* Exercise aim
Write out the passage from the post on memory allocators word for word, starting with "Turns out there's" and going on through "works quite well.".

* Passage to read
"""

I did so once, in my confused and reckless youth when I thought I could do
better. I was running a level loader for a game, in 30 to 40% of the load time
was being spent in memory allocation. How hard can that be I thought?

Turns out there's a whole heap (hah!) of trade-offs to be made, and a
frightening amount of edge cases and performance concerns to be had with
general allocation strategies. There is a wide spread belief that it is near
impossible to design algorithms that scale horizontally with added cores. I'm
convinced this belief started in academia with people writing memory
allocators. The real takeaway I learned was to avoid memory allocation
whenever and wherever possible, which actually works quite well.

Edit: Also the speech to text I'm using wants to transcribe memory allocator
as memory alligator. I almost let that one stand. You should touch the
allocator about as often and with as much caution as you want to touch an
alligator.

------
oso2k
Great post for learning.

"""

* Given entries
"""

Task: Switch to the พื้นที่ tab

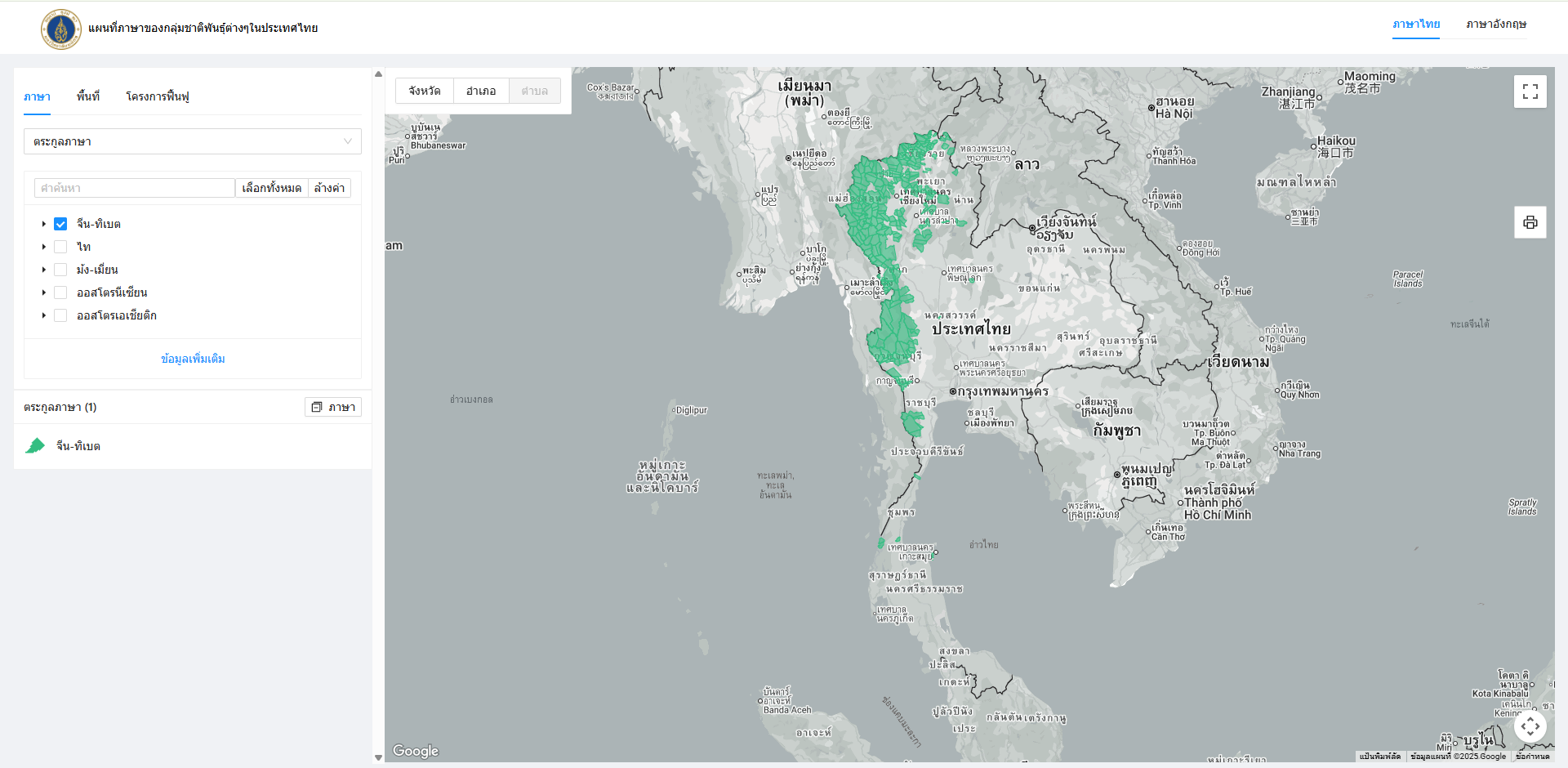Action: point(88,96)
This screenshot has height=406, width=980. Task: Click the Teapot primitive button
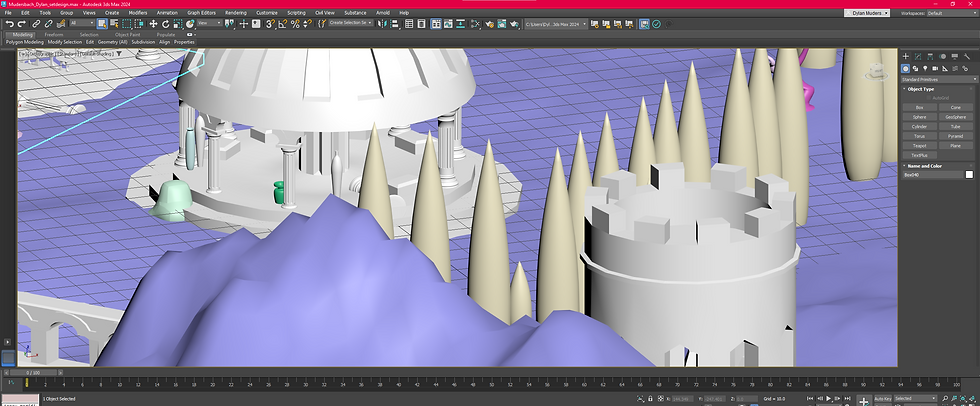[919, 145]
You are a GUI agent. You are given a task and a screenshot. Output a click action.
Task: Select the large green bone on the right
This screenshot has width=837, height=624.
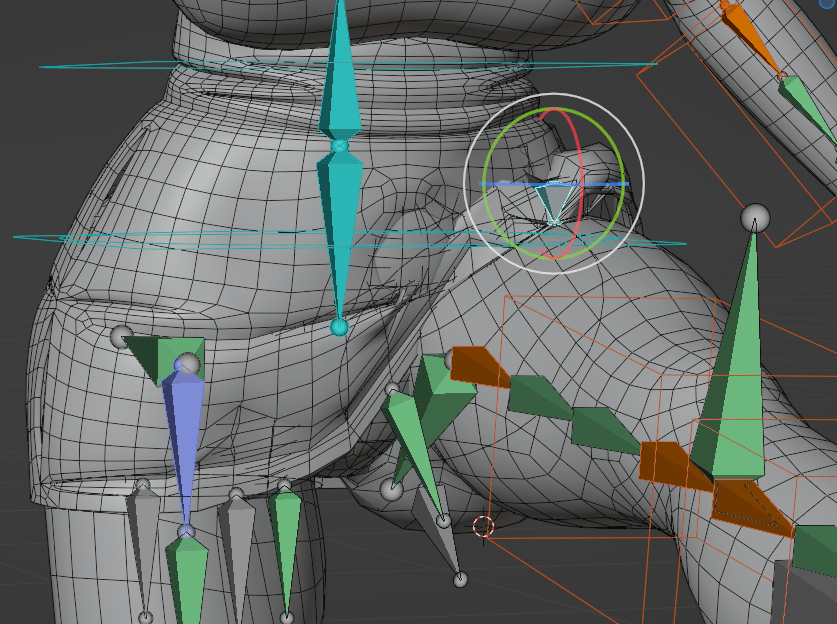click(733, 380)
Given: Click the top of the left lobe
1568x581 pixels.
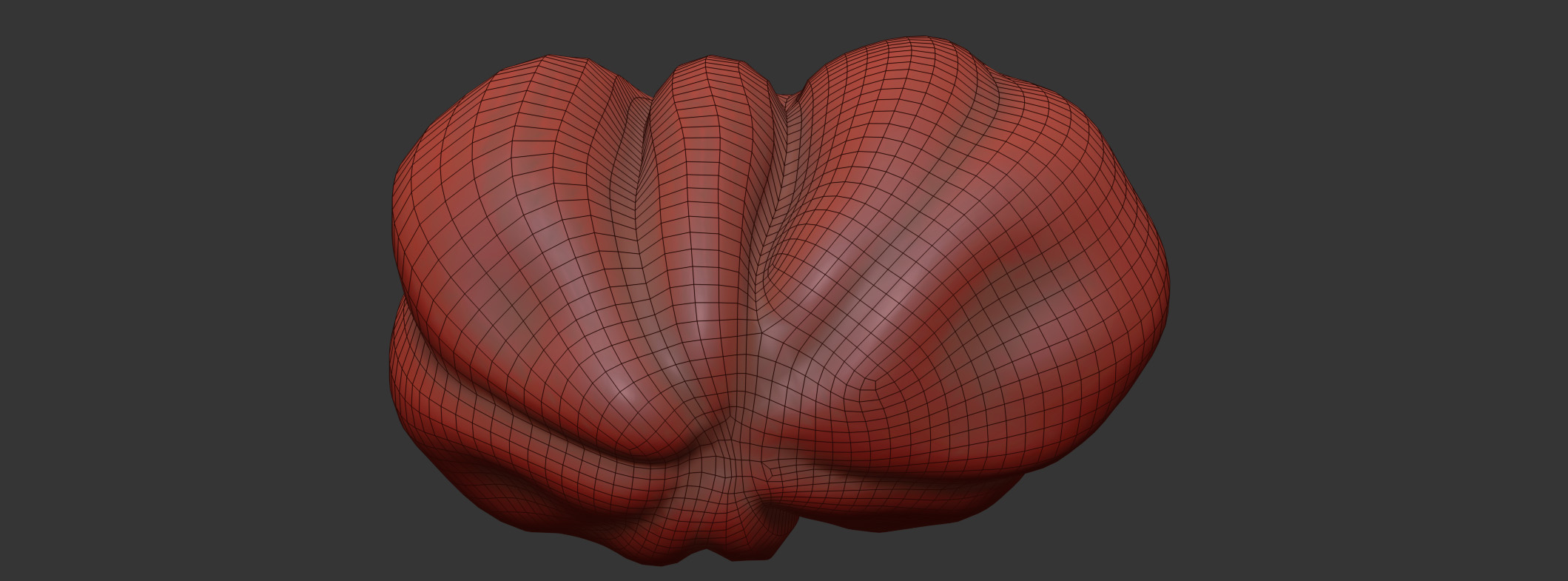Looking at the screenshot, I should tap(555, 59).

"""

* Task output
Turns out there's a whole heap (hah!) of trade-offs to be made, and a
frightening amount of edge cases and performance concerns to be had with
general allocation strategies. There is a wide spread belief that it is near
impossible to design algorithms that scale horizontally with added cores. I'm
convinced this belief started in academia with people writing memory
allocators. The real takeaway I learned was to avoid memory allocation
whenever and wherever possible, which actually works quite well.